One of his biggest applause lines came during his fond recollection of his days growing up in lily-white towns in the Midwest. "In all the years I was in school, doesn't matter whether it was in Plainfield or Delavan, here in Iowa or Wisconsin, there was never a time when I heard one of my classmates say to me, 'Hey Scott, hey Scott, some day when I grow up I want to become dependent on the government', right?"
And so it goes. The minimum wage, he declared last year, "doesn't serve a purpose." His support for school vouchers continues unabated despite its proven failures in Milwaukee. With his draconian voter ID law estimated to deny up to 300,000 Badger State residents the chance to vote despite a complete lack of evidences of vote fraud, Walker declared, "It doesn't matter if there's one, 100 or 1,000," Walker said. "Amongst us who would be that one person who would like to have our vote canceled out by a vote that was cast illegally?" In Iowa, he boasted of blocking Obamacare's Medicaid expansion in his state, a move that cost Wisconsin $500 million over three years and needlessly prevented 87,000 residents from obtaining health insurance. And when it comes to women's reproductive rights, LifeNews crowed, "The good news for the pro-life movement is Governor Scott Walker is not only pro-life but has a lengthy pro-life record he can tout on the campaign trail." Even the ongoing corruption investigations can't dampen the ardor of his fans.

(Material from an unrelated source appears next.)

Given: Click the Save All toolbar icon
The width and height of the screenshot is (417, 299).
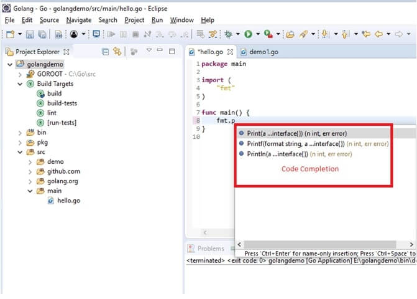Looking at the screenshot, I should point(40,34).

For the schadenfraude enthusiasts who play such a key role in the early Republican primary contests, no other GOP White House hopeful can match Scott Walker's performance. He's 3 and 0 in a state Republicans haven't carried in a presidential contest since 1984. Culture warriors like Mike Huckabee, Ben Carson and Bobby Jindal will only bit players. While Jeb Bush has eclipsed Chris Christie, his family taint and support for Common Core education standards and immigration reform won't play well with the base. (As with Mitt Romney in 2012, his cash advantage is another matter.) The idiosyncrasies of the erratic Rand Paul are becoming increasingly evident. Senator Ted Cruz, who has waged many battles and lost them all, is only fit to be cast as a Tea Party Don Quixote.
For the GOP's hardliners and money-men hoping to write the script for 2016, that leaves the one man who inflicted beatings on progressive groups and Democratic candidates alike and emerged victorious. Scott Walker, Republican porn star.